DIRECTIONS
Each entry below is to be returned exactly, with any pictures left out.

(Collected data entries)
• • • • • • •

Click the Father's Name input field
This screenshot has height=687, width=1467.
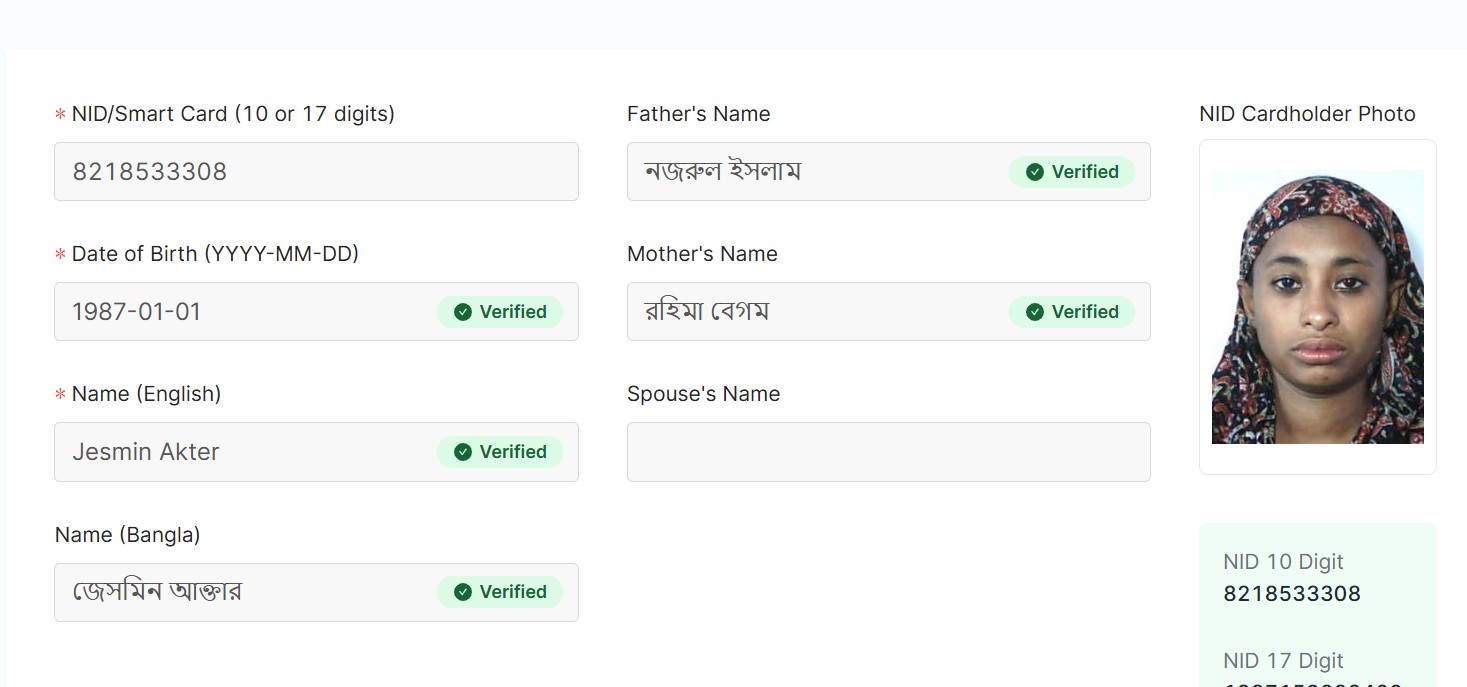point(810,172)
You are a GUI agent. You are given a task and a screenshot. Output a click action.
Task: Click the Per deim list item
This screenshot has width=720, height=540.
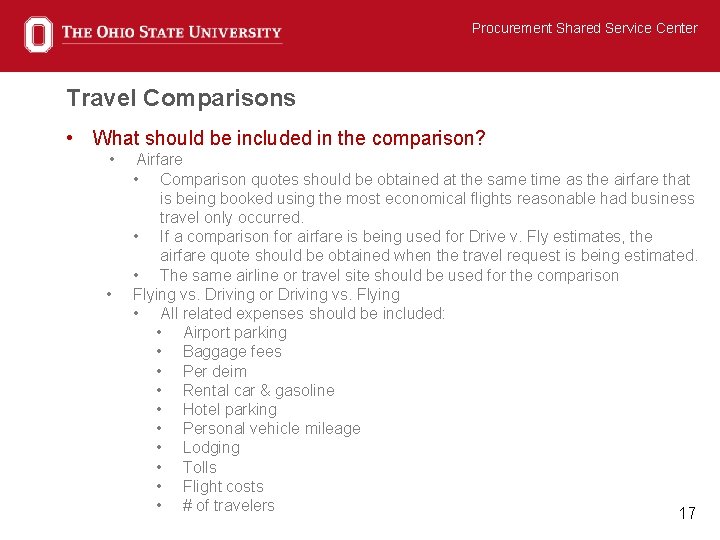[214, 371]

• • • • • • •

FINISHED EXERCISE
Click the Father's Name input field
This screenshot has height=687, width=1467.
point(810,172)
You are a GUI agent. You are given a task and a screenshot. Output a click action.
Task: Click the Per deim list item
This screenshot has width=720, height=540.
[214, 371]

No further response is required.